Outlook never used to.  It always used to display the on behalf of
stuff.

 They use the From: address.  It's a standard specified in an RFC.

Oh, well Microsoft has never violated an RFC, so I'm sure you're right.

-- 
Grant






[gentoo-user] Re: gmail smtp overwrites the sender

2012-03-11 Thread Nikos Chantziaras

On 11/03/12 18:14, Grant Edwards wrote:

On 2012-03-11, Nikos Chantziarasrea...@gmail.com  wrote:


There is no display from.  I use Thunderbird and it reports the from
correctly (that is, it says the mail did not come from GMail.)  All mail
clients do that.


Outlook never used to.  It always used to display the on behalf of
stuff.


They use the From: address.  It's a standard specified in an RFC.
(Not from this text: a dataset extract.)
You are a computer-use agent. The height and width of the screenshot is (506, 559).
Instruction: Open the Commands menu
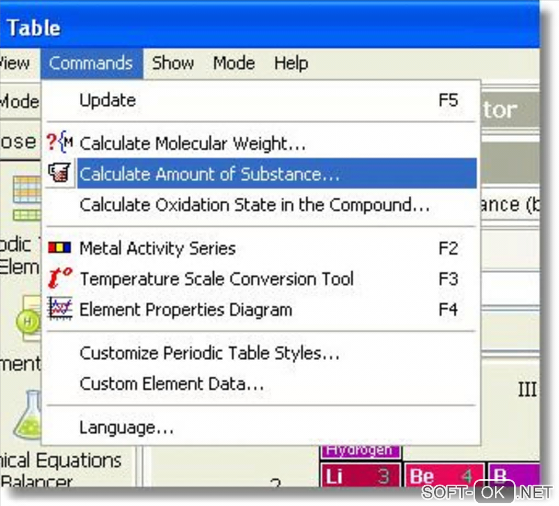click(91, 63)
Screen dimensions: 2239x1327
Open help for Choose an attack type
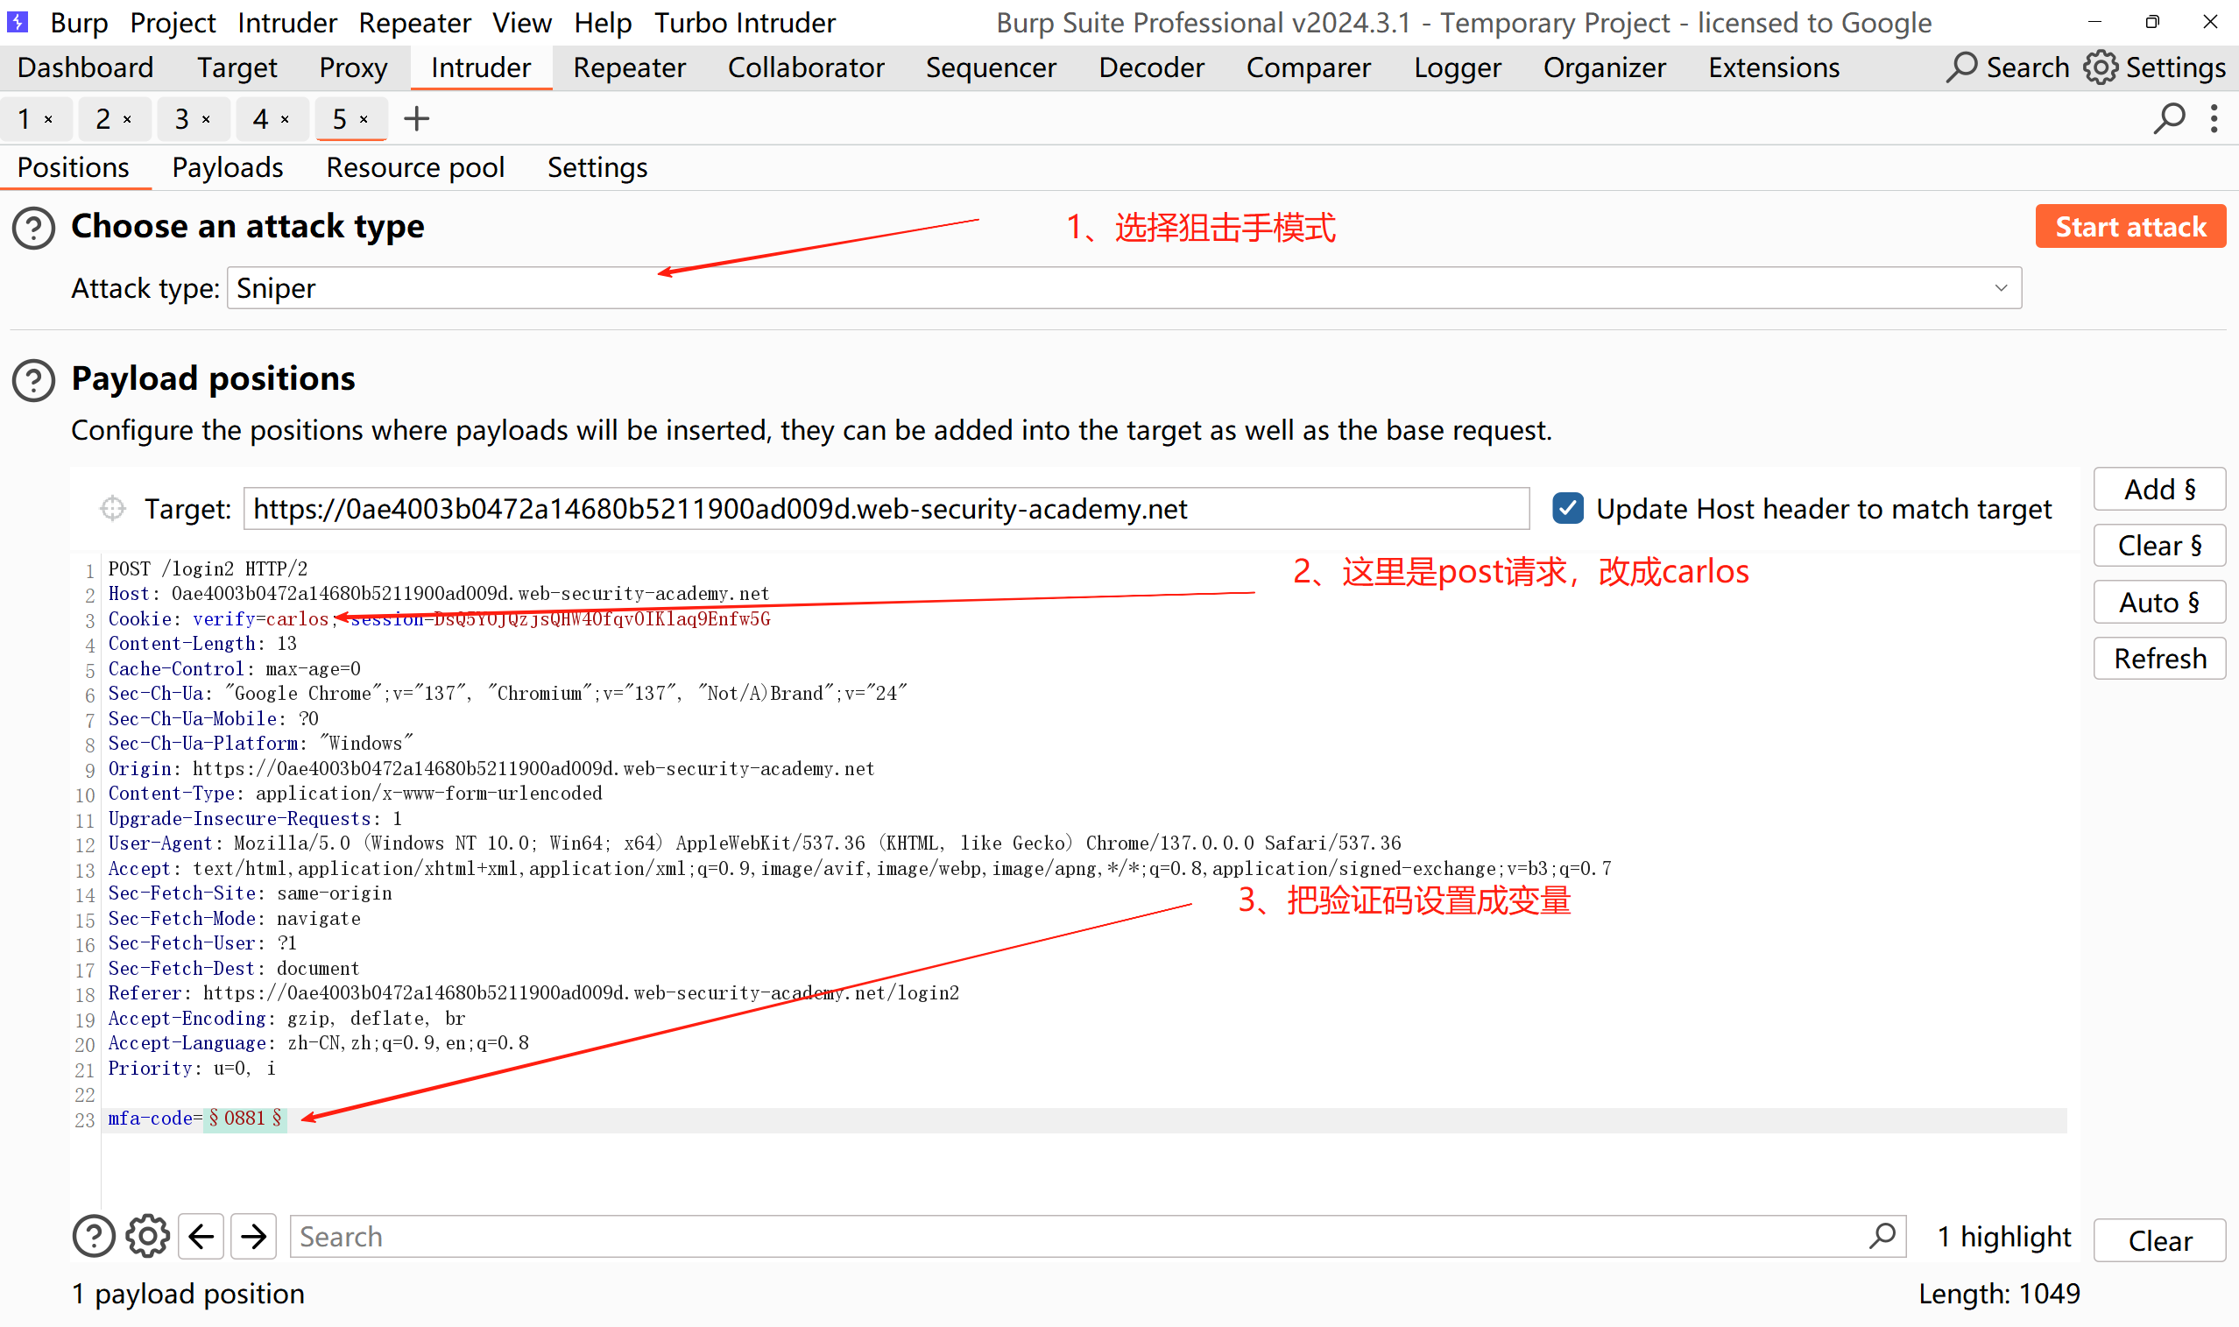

Oh, well Microsoft has never violated an RFC, so I'm sure you're right.


GMail does not generate an on behalf of header either.  I just tested 
it.  I've sent an email through GMail's SMTP.  Here are the relevant 
headers of the email that arrived.  my_other_address is what I used as 
From:


  Return-path: rea...@gmail.com
  Envelope-to: my_other_address
  Sender: Nikos Chantziaras rea...@gmail.com
  From: my_other_address

The OP mentioned that the problem is that he wants to subscribe to a 
mailing list, but that list sends the verification mail to the Sender: 
address rather than the From: address.  Which sounds very weird to me. 
 If you want to subscribe the From: address to a list, why would they 
want to verify the Sender: address instead?  Makes no sense.





[gentoo-user] Re: gmail smtp overwrites the sender

2012-03-11 Thread Grant Edwards
On 2012-03-11, Nikos Chantziaras rea...@gmail.com wrote:
 On 11/03/12 18:14, Grant Edwards wrote:
 On 2012-03-11, Nikos Chantziarasrea...@gmail.com  wrote:

 There is no display from.  I use Thunderbird and it reports the
 from correctly (that is, it says the mail did not come from GMail.)
 All mail clients do that.

 Outlook never used to.  It always used to display the on behalf of
 stuff.

 They use the From: address.  It's a standard specified in an RFC.

 Oh, well Microsoft has never violated an RFC, so I'm sure you're right.

 GMail does not generate an on behalf of header either.

 I just tested it.  I've sent an email through GMail's SMTP.  Here are
 the relevant headers of the email that arrived.  my_other_address
 is what I used as From:

Return-path: rea...@gmail.com
Envelope-to: my_other_address
Sender: Nikos Chantziaras rea...@gmail.com
From: my_other_address

Ah!  Apparently gmail has fixed the sender problem.  According to
wikipedia, they now allow you to use somebody else's SMTP server:

  http://en.wikipedia.org/wiki/Gmail#On_behalf_of

That's not what you're doing?

If they have indeed fixed it so you can send mail using Google's SMTP
server and have something other than your gmail address show up in the
sender field, then it's time to celebrate.

 The OP mentioned that the problem is that he wants to subscribe to a 
 mailing list, but that list sends the verification mail to the Sender: 
 address rather than the From: address.  Which sounds very weird to me. 
   If you want to subscribe the From: address to a list, why would they 
 want to verify the Sender: address instead?  Makes no sense.

Dunno.  I didn't relly understand what the OP was saying.  I was
confirming (erroneously), the gmail would always put the gmail address
in the sender header, which then triggered Outlook to display the
on behalf of stuff.  That issue has apparently been fixed.